La supposée menace nucléaire russe, un prétexte pour l’escalade nucléaire
Dans une large perspective, l’article de la BBC peut être appréhendé à travers un autre paru dans le dernier numéro du Monde diplomatique. Le politologue Michael Klare fournit des outils analytiques qui permettent d’inscrire cette rhétorique de la “menace russe” dans un contexte géopolitique plus large. Alors que Barack Obama s’inscrivait, dès 2009, dans une politique d’apaisement concernant la course aux armes nucléaires, la diplomatie américaine a bifurqué sur une escalade nucléaire depuis l’accession de Trump à la maison Blanche. Se basant sur le dernier rapport sur l’ “Évaluation du dispositif nucléaire” des États-Unis publié par le Pentagone le 2 février 2018, Klare observe une dangereuse escalade nucléaire entre États-Unis, Russie et Chine.

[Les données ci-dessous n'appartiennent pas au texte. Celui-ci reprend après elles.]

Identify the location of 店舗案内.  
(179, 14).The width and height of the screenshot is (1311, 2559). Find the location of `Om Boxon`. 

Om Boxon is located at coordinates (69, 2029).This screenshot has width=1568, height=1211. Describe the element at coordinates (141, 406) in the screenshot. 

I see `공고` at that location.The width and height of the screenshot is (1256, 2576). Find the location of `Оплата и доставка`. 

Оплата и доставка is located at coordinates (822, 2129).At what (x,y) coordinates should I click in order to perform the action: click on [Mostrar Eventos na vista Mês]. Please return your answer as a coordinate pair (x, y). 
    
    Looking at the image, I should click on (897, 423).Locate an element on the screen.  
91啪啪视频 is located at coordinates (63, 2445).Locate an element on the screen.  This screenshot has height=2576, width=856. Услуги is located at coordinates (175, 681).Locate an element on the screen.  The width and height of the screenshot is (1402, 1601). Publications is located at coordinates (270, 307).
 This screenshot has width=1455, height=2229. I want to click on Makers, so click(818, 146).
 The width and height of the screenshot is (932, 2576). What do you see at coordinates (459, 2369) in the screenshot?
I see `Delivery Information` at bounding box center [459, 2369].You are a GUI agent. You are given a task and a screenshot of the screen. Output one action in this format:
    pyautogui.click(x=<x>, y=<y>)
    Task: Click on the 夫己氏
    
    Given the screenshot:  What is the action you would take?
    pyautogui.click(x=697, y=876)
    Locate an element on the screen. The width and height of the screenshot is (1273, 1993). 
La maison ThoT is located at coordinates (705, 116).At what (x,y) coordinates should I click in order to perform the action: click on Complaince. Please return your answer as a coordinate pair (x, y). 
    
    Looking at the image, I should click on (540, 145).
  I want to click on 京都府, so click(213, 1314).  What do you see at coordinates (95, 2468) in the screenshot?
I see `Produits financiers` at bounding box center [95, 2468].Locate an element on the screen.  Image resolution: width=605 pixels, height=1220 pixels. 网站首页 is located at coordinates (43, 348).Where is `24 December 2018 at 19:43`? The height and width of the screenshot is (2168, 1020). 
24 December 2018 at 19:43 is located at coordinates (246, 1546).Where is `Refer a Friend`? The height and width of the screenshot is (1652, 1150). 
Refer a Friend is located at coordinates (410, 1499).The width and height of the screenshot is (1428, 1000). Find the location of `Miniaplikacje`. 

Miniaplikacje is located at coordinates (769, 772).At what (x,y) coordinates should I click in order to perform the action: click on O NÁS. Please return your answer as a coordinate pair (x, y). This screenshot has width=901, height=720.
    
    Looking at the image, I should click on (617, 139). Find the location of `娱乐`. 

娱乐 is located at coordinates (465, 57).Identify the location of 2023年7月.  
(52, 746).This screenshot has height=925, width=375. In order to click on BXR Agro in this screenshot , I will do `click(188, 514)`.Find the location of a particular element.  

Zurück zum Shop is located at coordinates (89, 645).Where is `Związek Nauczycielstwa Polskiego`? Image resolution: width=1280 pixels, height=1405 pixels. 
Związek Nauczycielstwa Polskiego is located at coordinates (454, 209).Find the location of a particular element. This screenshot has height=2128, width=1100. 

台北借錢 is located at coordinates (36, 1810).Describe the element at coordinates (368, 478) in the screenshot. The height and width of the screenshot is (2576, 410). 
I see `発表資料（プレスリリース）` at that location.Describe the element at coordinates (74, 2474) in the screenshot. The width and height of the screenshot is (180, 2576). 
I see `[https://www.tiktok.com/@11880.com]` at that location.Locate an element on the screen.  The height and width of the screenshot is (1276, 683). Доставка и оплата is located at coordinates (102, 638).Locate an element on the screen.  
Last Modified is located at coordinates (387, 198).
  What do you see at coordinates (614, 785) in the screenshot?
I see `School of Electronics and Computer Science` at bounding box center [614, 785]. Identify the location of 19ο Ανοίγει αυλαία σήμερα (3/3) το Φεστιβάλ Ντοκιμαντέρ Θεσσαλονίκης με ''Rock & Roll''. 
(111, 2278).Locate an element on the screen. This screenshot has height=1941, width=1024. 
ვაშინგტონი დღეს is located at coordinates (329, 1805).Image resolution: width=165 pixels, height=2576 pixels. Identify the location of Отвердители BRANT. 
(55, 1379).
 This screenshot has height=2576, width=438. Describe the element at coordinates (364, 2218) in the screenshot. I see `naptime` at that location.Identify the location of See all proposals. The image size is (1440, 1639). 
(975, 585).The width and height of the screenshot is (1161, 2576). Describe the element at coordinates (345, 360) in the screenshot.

“Les États-Unis, et l’Occident en général, vivent sous la menace nucléaire russe”, telle est l’idée qui traverse l’article de la BBC. Celle-ci perd toute crédibilité quand on apprend qu’en 2016, les États-Unis “occupaient, et de loin, la première place au palmarès mondial des dépenses militaires. Avec 611 milliards de dollars, ils dépassaient la somme des huit pays suivants”, tient à rappeler le politologue américain. Attiser la peur, voilà une stratégie qui s’avère très efficace, aussi bien médiatiquement que diplomatiquement, afin de justifier des milliards de dépenses militaires. Surtout quand on apprend que les États-Unis sont déjà prêts à se doter d’un nouveau arsenal nucléaire pour une facture qui s’élève à 1200 milliards de dollars.